Stored data:
■ ■ ■

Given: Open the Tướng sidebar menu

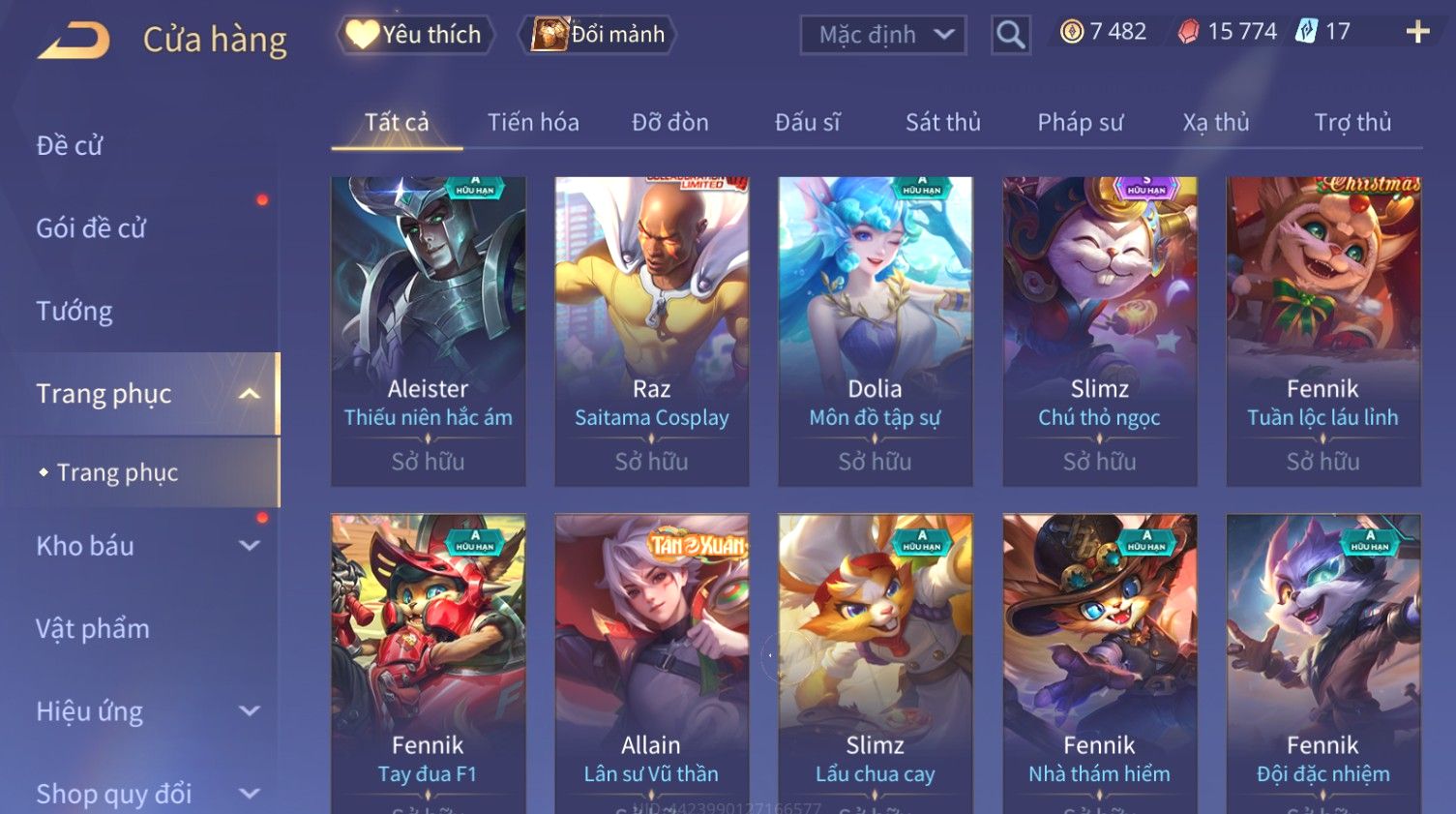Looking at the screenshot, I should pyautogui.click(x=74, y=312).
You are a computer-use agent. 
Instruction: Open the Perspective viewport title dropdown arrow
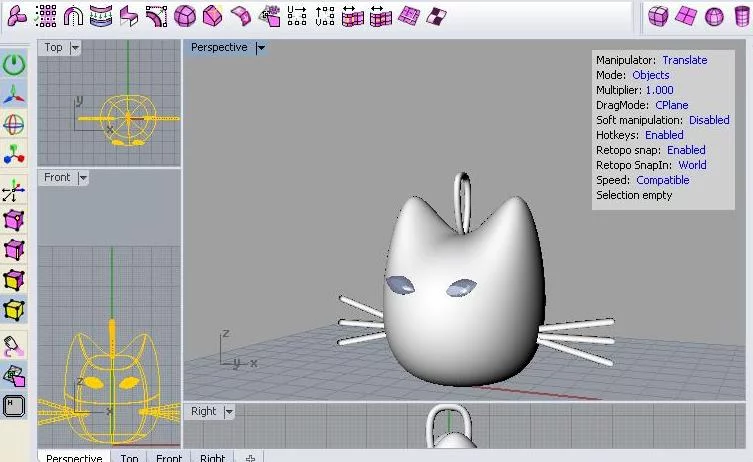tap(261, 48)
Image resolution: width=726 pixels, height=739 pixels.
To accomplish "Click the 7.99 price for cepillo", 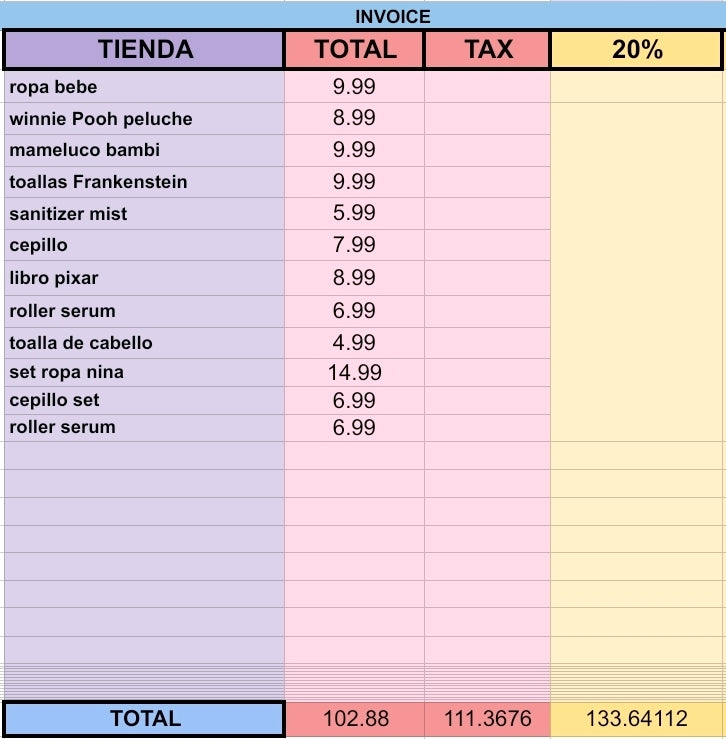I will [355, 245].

■ ■ ■

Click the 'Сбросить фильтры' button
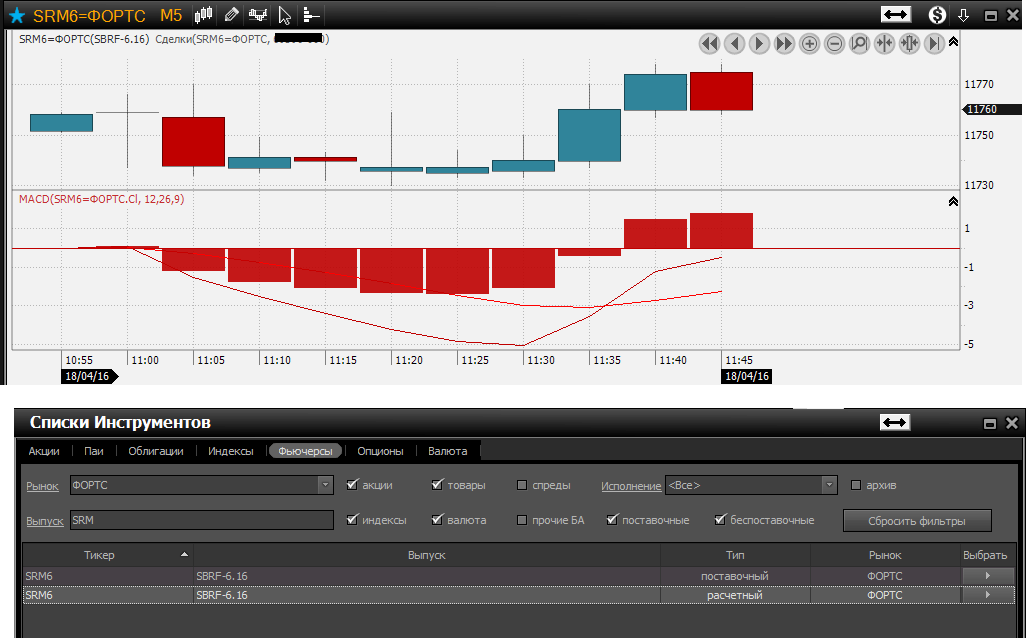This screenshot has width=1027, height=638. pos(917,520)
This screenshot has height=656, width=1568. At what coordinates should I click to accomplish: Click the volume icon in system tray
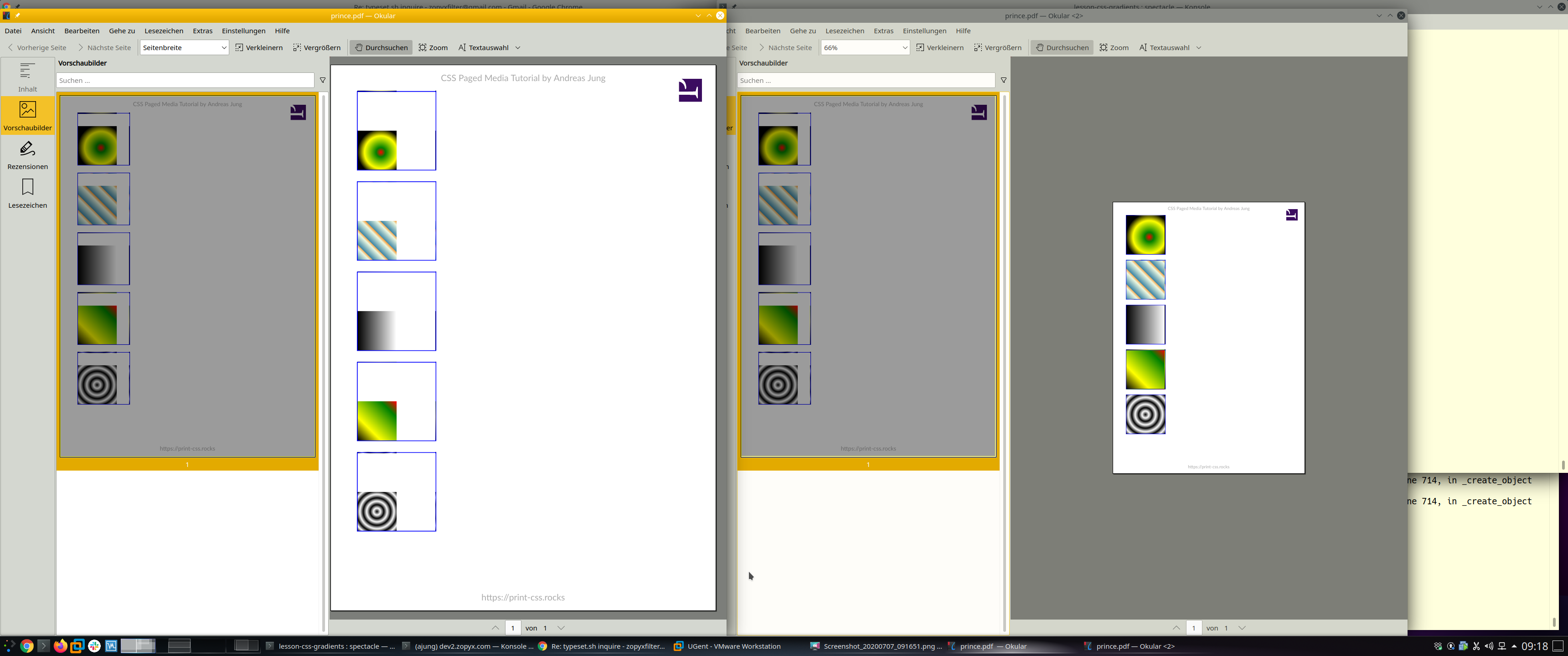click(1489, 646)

■ ■ ■

Exercise details: Retype the lines from the one containing "This screenshot has height=656, width=1568." through the one containing "click(1489, 646)", inclusive, leaving out the pictures.

The answer:
This screenshot has height=656, width=1568. At what coordinates should I click to accomplish: Click the volume icon in system tray
click(1489, 646)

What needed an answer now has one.